» What is being asked
Starting at the line that contains "You are a computer-use", transcribe each line through the end of the material below, exactly and nothing else, leaving out the pictures.

» Data extracts
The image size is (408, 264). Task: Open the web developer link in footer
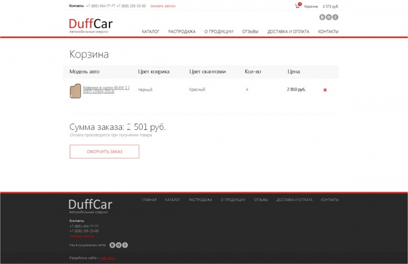[x=107, y=258]
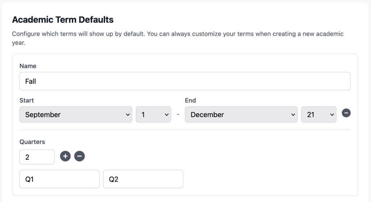Image resolution: width=371 pixels, height=202 pixels.
Task: Click the chevron on the start day select
Action: (x=167, y=115)
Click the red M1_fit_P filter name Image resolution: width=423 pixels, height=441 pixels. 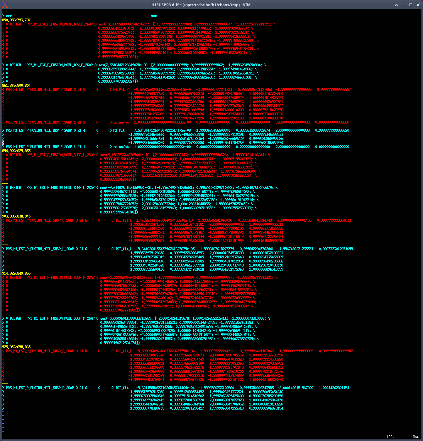point(121,90)
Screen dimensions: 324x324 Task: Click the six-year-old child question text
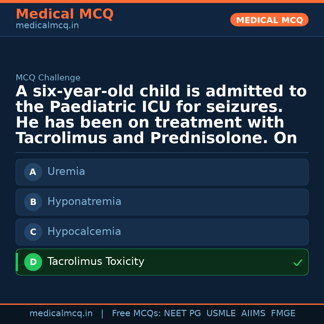161,115
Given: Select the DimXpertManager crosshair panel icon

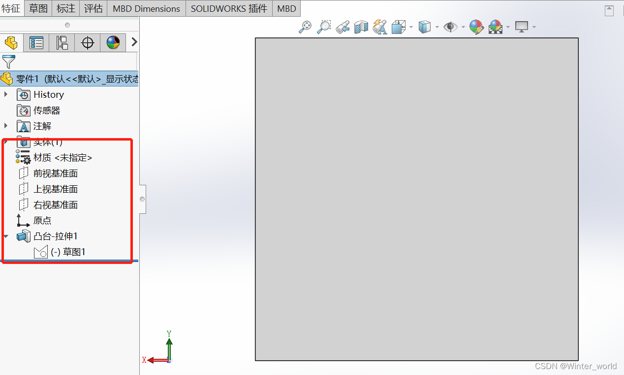Looking at the screenshot, I should pos(87,43).
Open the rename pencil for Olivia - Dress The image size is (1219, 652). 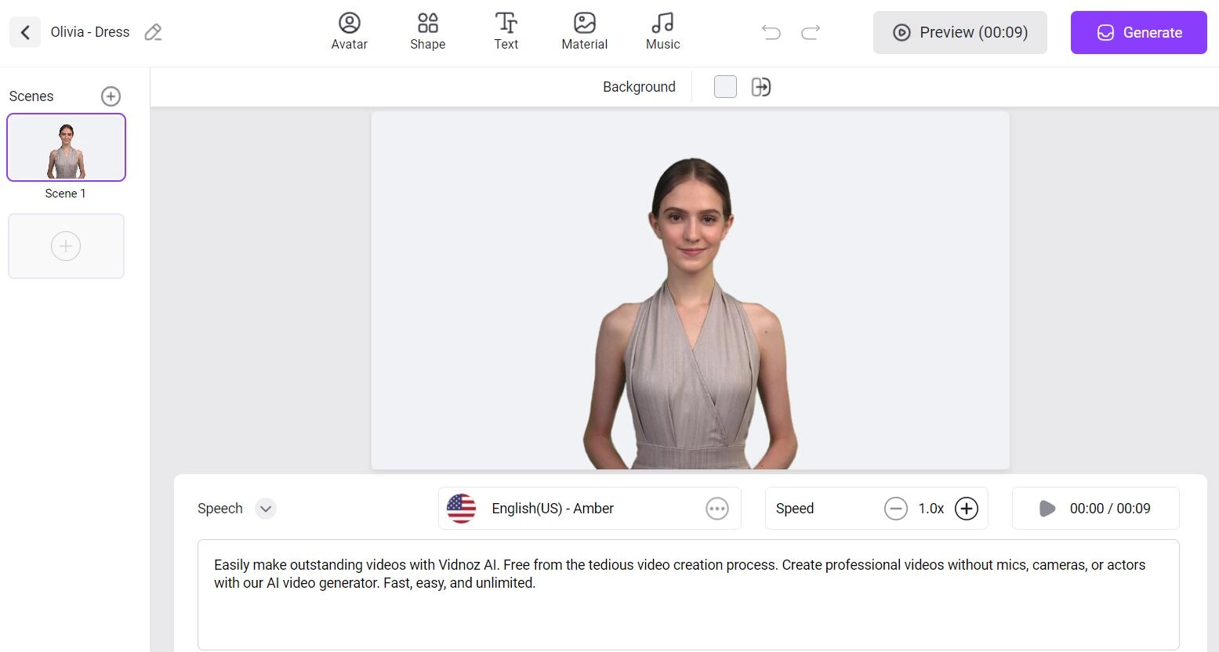click(x=153, y=31)
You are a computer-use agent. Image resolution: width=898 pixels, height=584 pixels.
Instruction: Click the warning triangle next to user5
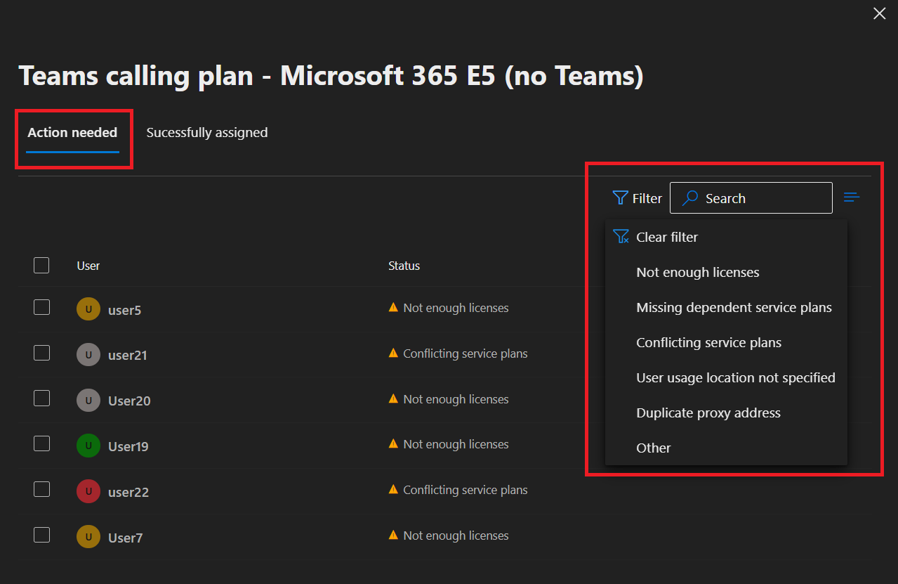pos(393,307)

» Your response
You are a computer-use agent. Image resolution: width=898 pixels, height=584 pixels.
Instruction: Click the warning triangle next to user5
pos(393,307)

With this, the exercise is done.